**THE TASK**
Could you restate the data word for word?

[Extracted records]
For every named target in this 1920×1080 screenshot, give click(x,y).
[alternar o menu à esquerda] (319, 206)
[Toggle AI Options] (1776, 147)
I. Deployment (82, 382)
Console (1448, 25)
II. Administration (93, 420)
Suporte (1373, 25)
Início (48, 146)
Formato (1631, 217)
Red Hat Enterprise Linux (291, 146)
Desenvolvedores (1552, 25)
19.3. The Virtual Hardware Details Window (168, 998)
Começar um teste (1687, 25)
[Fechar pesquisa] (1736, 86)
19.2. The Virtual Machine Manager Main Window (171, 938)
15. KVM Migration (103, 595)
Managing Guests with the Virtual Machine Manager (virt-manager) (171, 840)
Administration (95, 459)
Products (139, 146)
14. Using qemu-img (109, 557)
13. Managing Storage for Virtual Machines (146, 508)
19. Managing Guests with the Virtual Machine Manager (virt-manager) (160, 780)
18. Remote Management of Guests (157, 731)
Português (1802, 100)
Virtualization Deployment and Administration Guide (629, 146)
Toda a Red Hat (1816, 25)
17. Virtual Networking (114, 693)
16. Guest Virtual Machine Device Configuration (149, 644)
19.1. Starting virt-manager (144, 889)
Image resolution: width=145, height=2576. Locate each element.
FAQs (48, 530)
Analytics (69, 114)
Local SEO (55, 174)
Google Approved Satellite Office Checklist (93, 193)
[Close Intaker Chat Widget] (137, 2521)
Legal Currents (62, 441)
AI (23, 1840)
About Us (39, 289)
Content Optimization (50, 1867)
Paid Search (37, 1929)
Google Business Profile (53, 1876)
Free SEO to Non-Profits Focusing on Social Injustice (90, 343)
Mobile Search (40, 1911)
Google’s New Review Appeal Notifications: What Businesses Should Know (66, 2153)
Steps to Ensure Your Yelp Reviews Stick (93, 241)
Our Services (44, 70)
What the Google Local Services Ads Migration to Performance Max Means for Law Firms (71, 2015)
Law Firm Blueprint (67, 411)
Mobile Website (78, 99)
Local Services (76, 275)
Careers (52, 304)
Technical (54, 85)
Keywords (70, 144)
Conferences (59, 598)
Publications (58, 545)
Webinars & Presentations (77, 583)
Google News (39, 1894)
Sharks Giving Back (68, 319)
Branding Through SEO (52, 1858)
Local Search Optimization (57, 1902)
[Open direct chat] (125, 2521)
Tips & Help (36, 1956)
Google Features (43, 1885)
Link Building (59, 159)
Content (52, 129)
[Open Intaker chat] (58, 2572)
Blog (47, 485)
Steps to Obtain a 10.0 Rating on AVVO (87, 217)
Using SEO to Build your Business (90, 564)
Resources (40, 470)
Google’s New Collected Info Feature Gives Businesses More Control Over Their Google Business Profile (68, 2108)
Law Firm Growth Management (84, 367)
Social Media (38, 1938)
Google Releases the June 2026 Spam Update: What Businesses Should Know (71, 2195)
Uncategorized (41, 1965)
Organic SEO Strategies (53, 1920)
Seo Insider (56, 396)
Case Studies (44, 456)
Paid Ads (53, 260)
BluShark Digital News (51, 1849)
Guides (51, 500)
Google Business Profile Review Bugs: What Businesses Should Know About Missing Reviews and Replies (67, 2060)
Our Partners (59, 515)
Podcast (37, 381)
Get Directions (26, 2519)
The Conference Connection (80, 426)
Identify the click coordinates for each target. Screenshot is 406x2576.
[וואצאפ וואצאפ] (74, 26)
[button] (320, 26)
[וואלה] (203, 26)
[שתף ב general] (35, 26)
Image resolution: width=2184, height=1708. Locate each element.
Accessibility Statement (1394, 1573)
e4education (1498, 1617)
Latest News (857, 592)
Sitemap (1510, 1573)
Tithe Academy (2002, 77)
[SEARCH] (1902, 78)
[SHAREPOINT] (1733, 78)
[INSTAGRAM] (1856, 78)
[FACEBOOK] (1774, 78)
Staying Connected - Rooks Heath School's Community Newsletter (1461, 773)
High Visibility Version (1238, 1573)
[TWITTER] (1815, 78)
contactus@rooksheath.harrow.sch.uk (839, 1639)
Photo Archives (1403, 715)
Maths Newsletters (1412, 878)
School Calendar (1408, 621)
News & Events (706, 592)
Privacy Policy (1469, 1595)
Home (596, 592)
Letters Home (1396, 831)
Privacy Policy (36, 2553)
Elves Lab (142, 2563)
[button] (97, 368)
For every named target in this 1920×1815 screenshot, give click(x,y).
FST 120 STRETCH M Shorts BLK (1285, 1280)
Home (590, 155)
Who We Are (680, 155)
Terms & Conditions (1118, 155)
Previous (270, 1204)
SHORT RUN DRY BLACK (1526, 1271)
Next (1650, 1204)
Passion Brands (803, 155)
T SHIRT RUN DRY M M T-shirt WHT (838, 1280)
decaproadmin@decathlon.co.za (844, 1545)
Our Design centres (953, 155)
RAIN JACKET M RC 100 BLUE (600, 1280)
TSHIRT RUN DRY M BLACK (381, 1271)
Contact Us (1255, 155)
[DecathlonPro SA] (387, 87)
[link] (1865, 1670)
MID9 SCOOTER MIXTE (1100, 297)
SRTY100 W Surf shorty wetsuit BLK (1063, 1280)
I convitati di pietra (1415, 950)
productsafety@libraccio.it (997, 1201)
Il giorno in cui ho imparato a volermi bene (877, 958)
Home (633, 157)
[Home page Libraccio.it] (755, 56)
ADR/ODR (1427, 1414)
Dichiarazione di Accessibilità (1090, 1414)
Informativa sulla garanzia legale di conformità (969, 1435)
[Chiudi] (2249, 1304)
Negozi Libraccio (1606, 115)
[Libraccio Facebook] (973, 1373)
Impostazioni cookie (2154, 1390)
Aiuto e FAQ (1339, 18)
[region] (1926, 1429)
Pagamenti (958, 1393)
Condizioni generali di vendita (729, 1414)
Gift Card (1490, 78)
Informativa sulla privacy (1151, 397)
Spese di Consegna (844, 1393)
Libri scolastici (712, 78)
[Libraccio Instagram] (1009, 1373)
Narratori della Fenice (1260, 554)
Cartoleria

**RESULT BELOW**
For every named target in this 1920×1080 screenshot, give click(x,y).
[alternar o menu à esquerda] (319, 206)
[Toggle AI Options] (1776, 147)
I. Deployment (82, 382)
Console (1448, 25)
II. Administration (93, 420)
Suporte (1373, 25)
Início (48, 146)
Formato (1631, 217)
Red Hat Enterprise Linux (291, 146)
Desenvolvedores (1552, 25)
19.3. The Virtual Hardware Details Window (168, 998)
Começar um teste (1687, 25)
[Fechar pesquisa] (1736, 86)
19.2. The Virtual Machine Manager Main Window (171, 938)
15. KVM Migration (103, 595)
Managing Guests with the Virtual Machine Manager (virt-manager) (171, 840)
Administration (95, 459)
Products (139, 146)
14. Using qemu-img (109, 557)
13. Managing Storage for Virtual Machines (146, 508)
19. Managing Guests with the Virtual Machine Manager (virt-manager) (160, 780)
18. Remote Management of Guests (157, 731)
Português (1802, 100)
Virtualization Deployment and Administration Guide (629, 146)
Toda a Red Hat (1816, 25)
17. Virtual Networking (114, 693)
16. Guest Virtual Machine Device Configuration (149, 644)
19.1. Starting virt-manager (144, 889)
Image resolution: width=145, height=2576. Locate each element.
FAQs (48, 530)
Analytics (69, 114)
Local SEO (55, 174)
Google Approved Satellite Office Checklist (93, 193)
[Close Intaker Chat Widget] (137, 2521)
Legal Currents (62, 441)
AI (23, 1840)
About Us (39, 289)
Content Optimization (50, 1867)
Paid Search (37, 1929)
Google Business Profile (53, 1876)
Free SEO to Non-Profits Focusing on Social Injustice (90, 343)
Mobile Search (40, 1911)
Google’s New Review Appeal Notifications: What Businesses Should Know (66, 2153)
Steps to Ensure Your Yelp Reviews Stick (93, 241)
Our Services (44, 70)
What the Google Local Services Ads Migration to Performance Max Means for Law Firms (71, 2015)
Law Firm Blueprint (67, 411)
Mobile Website (78, 99)
Local Services (76, 275)
Careers (52, 304)
Technical (54, 85)
Keywords (70, 144)
Conferences (59, 598)
Publications (58, 545)
Webinars & Presentations (77, 583)
Google News (39, 1894)
Sharks Giving Back (68, 319)
Branding Through SEO (52, 1858)
Local Search Optimization (57, 1902)
[Open direct chat] (125, 2521)
Tips & Help (36, 1956)
Google Features (43, 1885)
Link Building (59, 159)
Content (52, 129)
[Open Intaker chat] (58, 2572)
Blog (47, 485)
Steps to Obtain a 10.0 Rating on AVVO (87, 217)
Using SEO to Build your Business (90, 564)
Resources (40, 470)
Google’s New Collected Info Feature Gives Businesses More Control Over Their Google Business Profile (68, 2108)
Law Firm Growth Management (84, 367)
Social Media (38, 1938)
Google Releases the June 2026 Spam Update: What Businesses Should Know (71, 2195)
Uncategorized (41, 1965)
Organic SEO Strategies (53, 1920)
Seo Insider (56, 396)
Case Studies (44, 456)
Paid Ads (53, 260)
BluShark Digital News (51, 1849)
Guides (51, 500)
Google Business Profile Review Bugs: What Businesses Should Know About Missing Reviews and Replies (67, 2060)
Our Partners (59, 515)
Podcast (37, 381)
Get Directions (26, 2519)
The Conference Connection (80, 426)
Identify the click coordinates for each target. Screenshot is 406x2576.
[וואצאפ וואצאפ] (74, 26)
[button] (320, 26)
[וואלה] (203, 26)
[שתף ב general] (35, 26)
Image resolution: width=2184, height=1708. Locate each element.
Accessibility Statement (1394, 1573)
e4education (1498, 1617)
Latest News (857, 592)
Sitemap (1510, 1573)
Tithe Academy (2002, 77)
[SEARCH] (1902, 78)
[SHAREPOINT] (1733, 78)
[INSTAGRAM] (1856, 78)
[FACEBOOK] (1774, 78)
Staying Connected - Rooks Heath School's Community Newsletter (1461, 773)
High Visibility Version (1238, 1573)
[TWITTER] (1815, 78)
contactus@rooksheath.harrow.sch.uk (839, 1639)
Photo Archives (1403, 715)
Maths Newsletters (1412, 878)
School Calendar (1408, 621)
News & Events (706, 592)
Privacy Policy (1469, 1595)
Home (596, 592)
Letters Home (1396, 831)
Privacy Policy (36, 2553)
Elves Lab (142, 2563)
[button] (97, 368)
For every named target in this 1920×1815 screenshot, give click(x,y).
FST 120 STRETCH M Shorts BLK (1285, 1280)
Home (590, 155)
Who We Are (680, 155)
Terms & Conditions (1118, 155)
Previous (270, 1204)
SHORT RUN DRY BLACK (1526, 1271)
Next (1650, 1204)
Passion Brands (803, 155)
T SHIRT RUN DRY M M T-shirt WHT (838, 1280)
decaproadmin@decathlon.co.za (844, 1545)
Our Design centres (953, 155)
RAIN JACKET M RC 100 BLUE (600, 1280)
TSHIRT RUN DRY M BLACK (381, 1271)
Contact Us (1255, 155)
[DecathlonPro SA] (387, 87)
[link] (1865, 1670)
MID9 SCOOTER MIXTE (1100, 297)
SRTY100 W Surf shorty wetsuit BLK (1063, 1280)
I convitati di pietra (1415, 950)
productsafety@libraccio.it (997, 1201)
Il giorno in cui ho imparato a volermi bene (877, 958)
Home (633, 157)
[Home page Libraccio.it] (755, 56)
ADR/ODR (1427, 1414)
Dichiarazione di Accessibilità (1090, 1414)
Informativa sulla garanzia legale di conformità (969, 1435)
[Chiudi] (2249, 1304)
Negozi Libraccio (1606, 115)
[Libraccio Facebook] (973, 1373)
Impostazioni cookie (2154, 1390)
Aiuto e FAQ (1339, 18)
[region] (1926, 1429)
Pagamenti (958, 1393)
Condizioni generali di vendita (729, 1414)
Gift Card (1490, 78)
Informativa sulla privacy (1151, 397)
Spese di Consegna (844, 1393)
Libri scolastici (712, 78)
[Libraccio Instagram] (1009, 1373)
Narratori della Fenice (1260, 554)
Cartoleria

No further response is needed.